I have a set of transcriptomes (nucleotide sequences) from five non-model species and one genome from a sixth species. For the genome, I have an annotated CDS .fna file, nucleotide and amino acid sequences, all of which is not available from any of the major genome/proteome databases. I am wanting to select a set of genes that are putatively orthologous, are single-copy (unique within each genome), and are present in all six species. I need nucleotide sequences in the end that meet these criteria.
I have extremely little bioinformatic skills, and any kind explanation and advice would be much appreciated since I am trying to learn. I thought of within-species BLAST (alternatively BLAT or Bowtie) to identify unique gene regions for each transcriptome/genome.

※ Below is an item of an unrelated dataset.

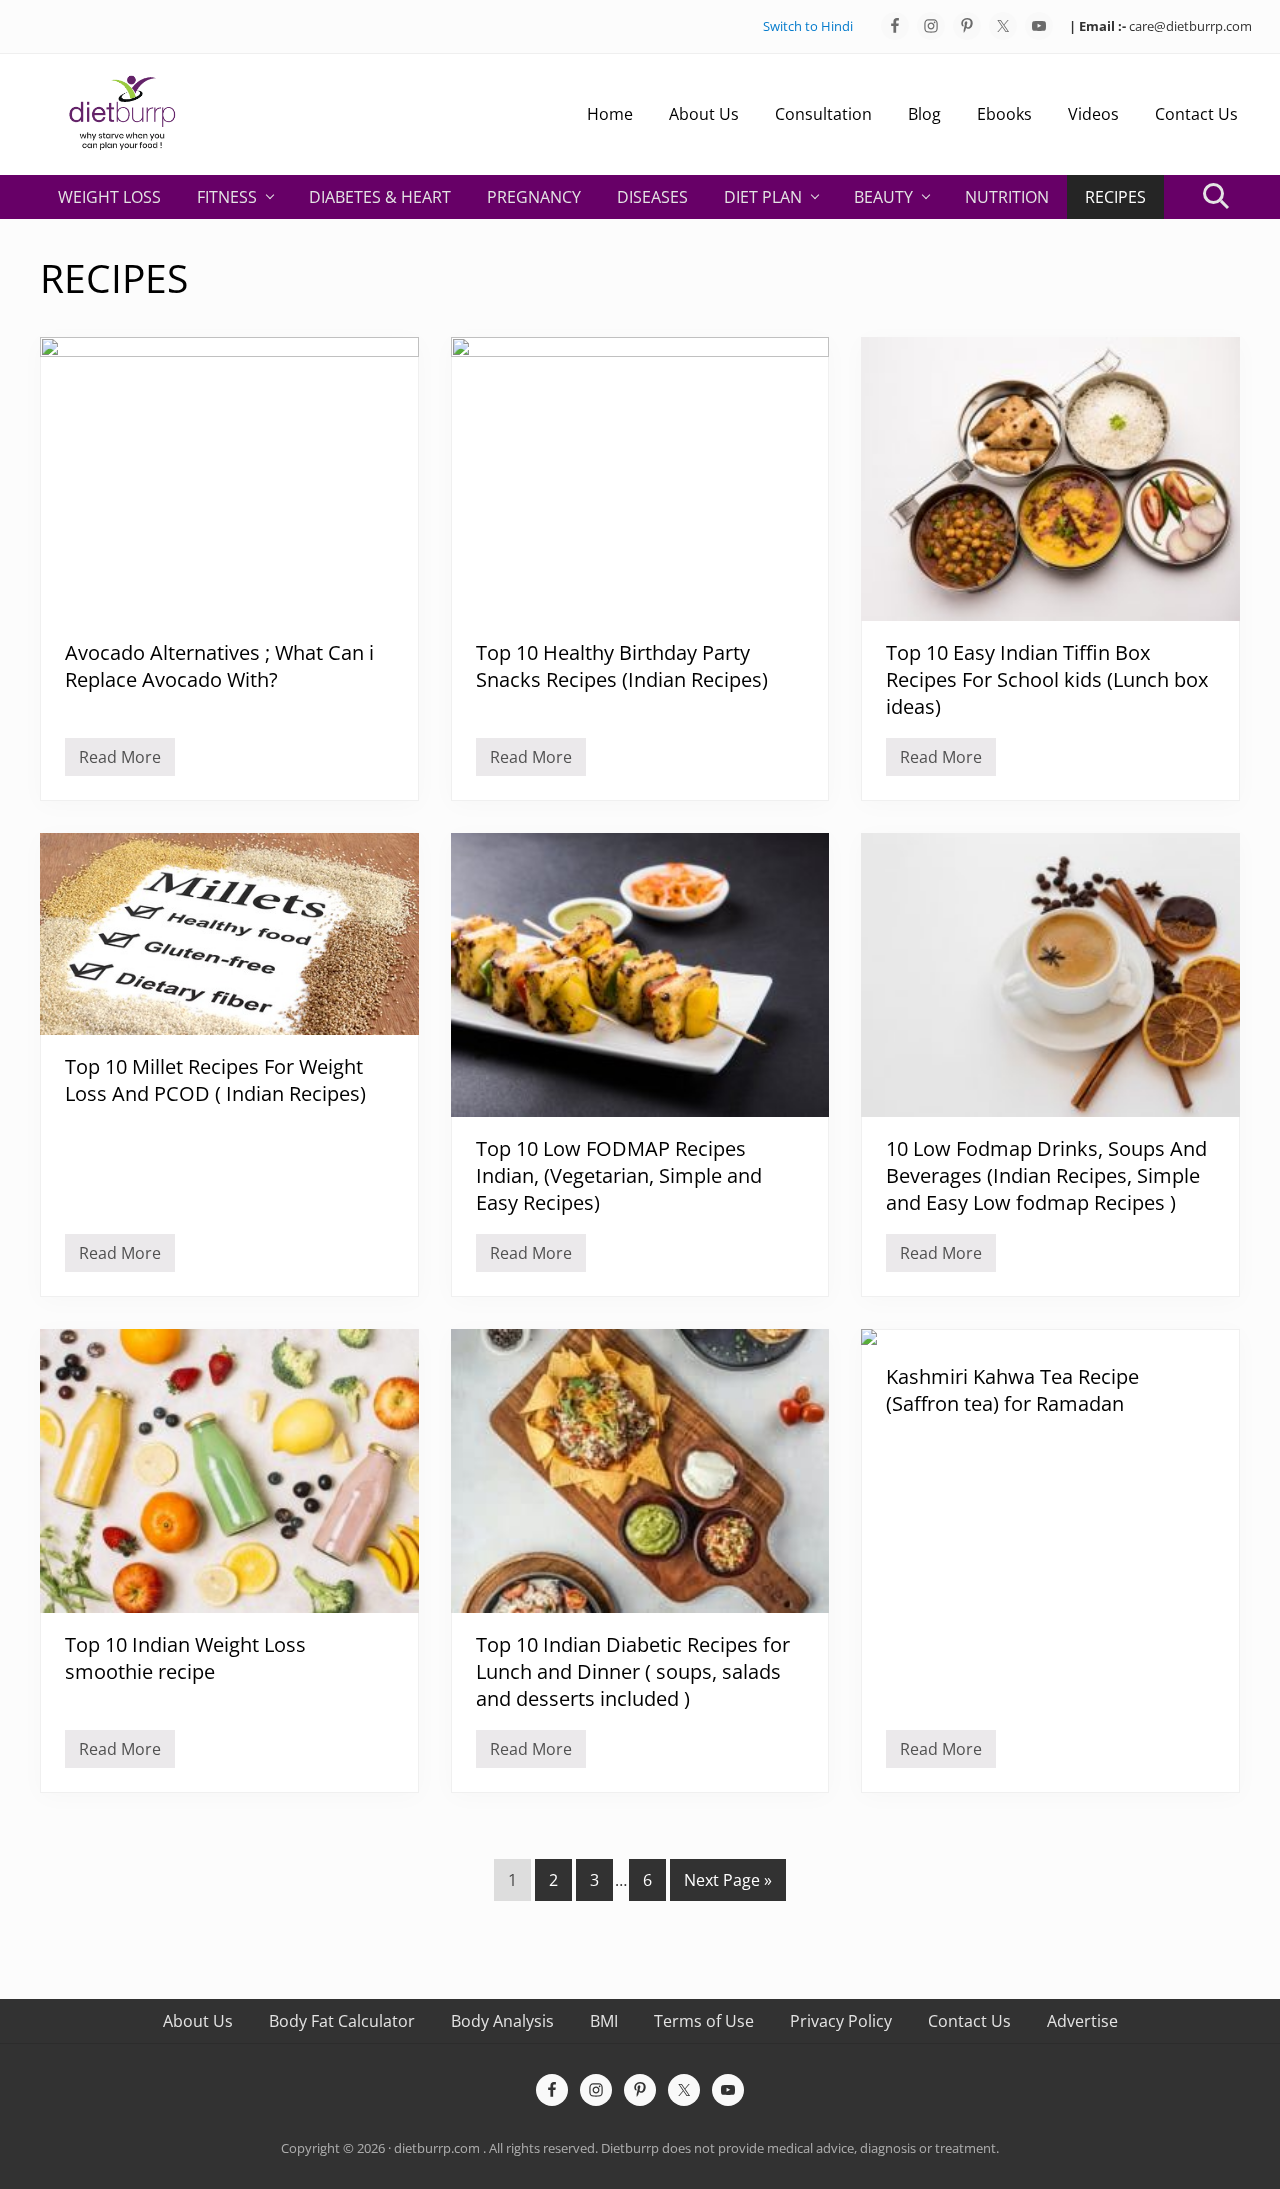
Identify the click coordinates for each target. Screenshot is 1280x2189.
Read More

However, I would expect a very lengthy output from these runs that would include everything (single-copy genes and multiple-copy genes). How could I get an output of the single-copy genes?
Once I've managed to do that, I would then need to do across-species BLAST to determine which genes are present in all species. To being this process, would I need to use makeblastdb on the set of single-copy genes and subsequently use this database to query against a .fasta file of all single-copy genes (e.g., blastn)? Like the previous step, I expect a lot in the resulting output in terms of data I want and don't want, so how would I be able to deal with this? Would reciprocal best hit with BLAST be a better option to produce what I'm wanting?
Sorry if this seems way too basic. I admit I do not have a strong or even moderate bioinformatic background, but trying to become more experienced.